◆ REQUIRED WORK
A) The message below discusses PSD DMARC records. List every kind of PSD that the message names.
B) In the message below about PSD DMARC records, how does the writer think a mail receiver should treat any PSD that has psd=y in its record?

◆ PASSAGE PROVIDED
%%

I agree there's no chance a PSD like .com would be authorized to publish a 
DMARC record, but a big part of why is the privacy implications of allowing 
it.  I think we should document the concerns.  ccTLDs will need to develop 
their own policies and we should give them the relevant information to support 
that.

Determining what's a single org PSD, a multi-org PSD, or a multi-org PSD with 
restrictive policies is not something mail receivers can reliably do as part 
of their ongoing operations.  To the extent it's done it needs to be done by 
ICANN (or their ccTLD equivalents) when determining is a PSD should have a 
DMARC record or not.  For a mail receiver I think it's reasonable to assume 
any PSD (psd=y in their record) should be treated conservatively and only send 
reports for non-existent domains.  They might want to take on the technical 
and administrative burden of maintaining their own list of "good" PSDs that 
could get more feedback, but I don't think PSD has broad enough utility to be 
worth the trouble.

I think we have in the drafts is generally complete and correct.  I don't 
think we should reduce the scope of the privacy considerations.  It might make 
sense to be explicit that mail receivers won't be able to tell which kind of 
PSD they are dealing with in real time, so should consider that when 
determining their local policy for feedback based on PSD DMARC records.

%%

◆ DATA SHOWN
%%

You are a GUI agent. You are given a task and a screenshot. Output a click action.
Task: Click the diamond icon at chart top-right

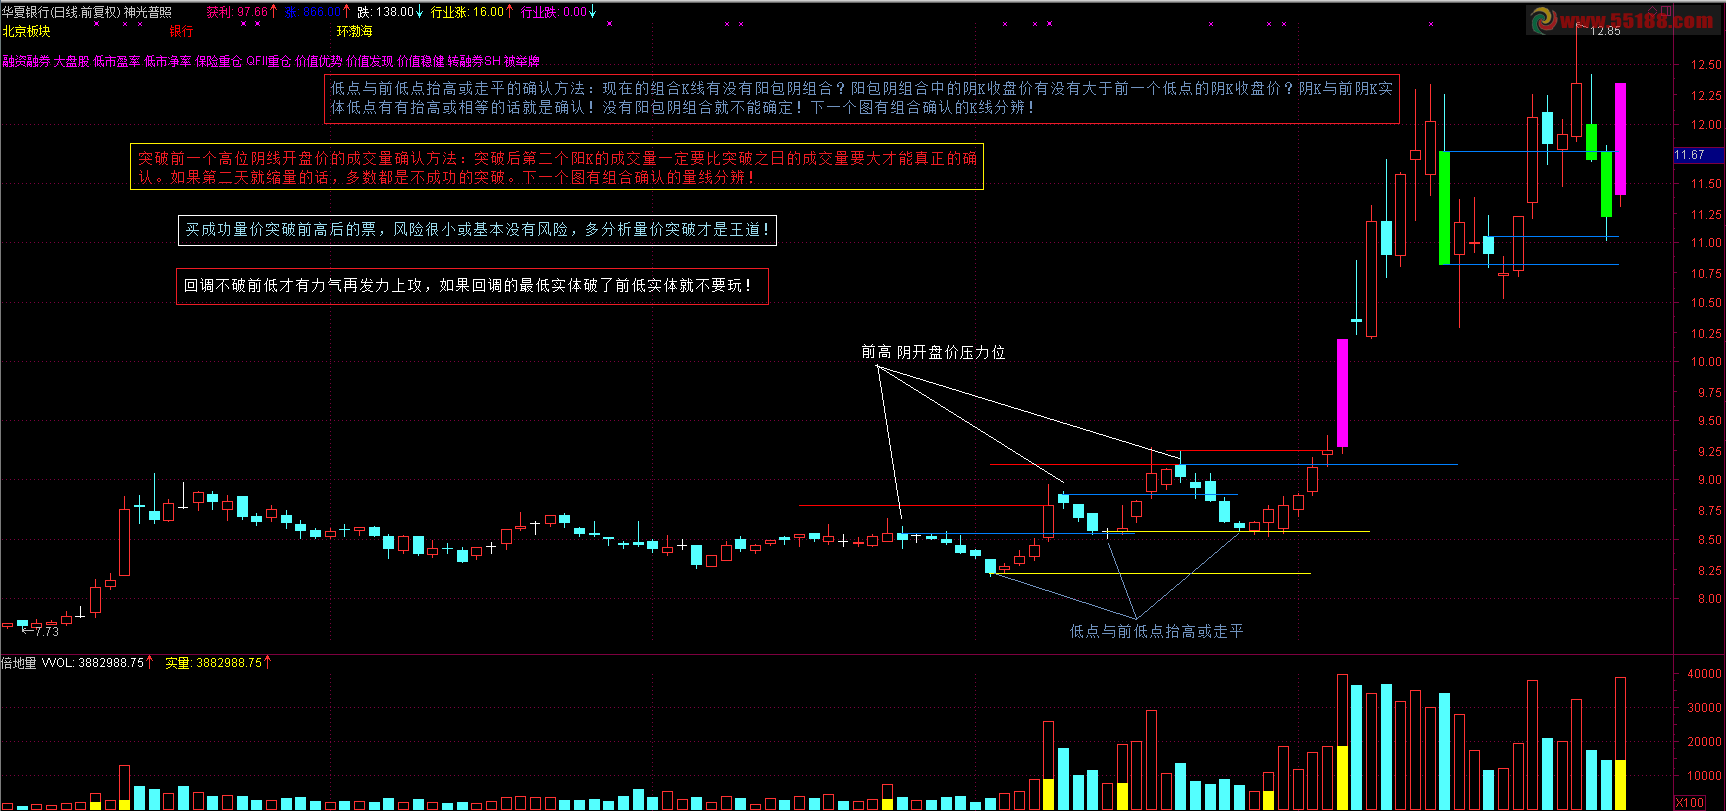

%%

◆ ANSWERS GIVEN
A)
- single org PSD
- multi-org PSD
- multi-org PSD with restrictive policies

B) Conservatively, sending reports only for non-existent domains.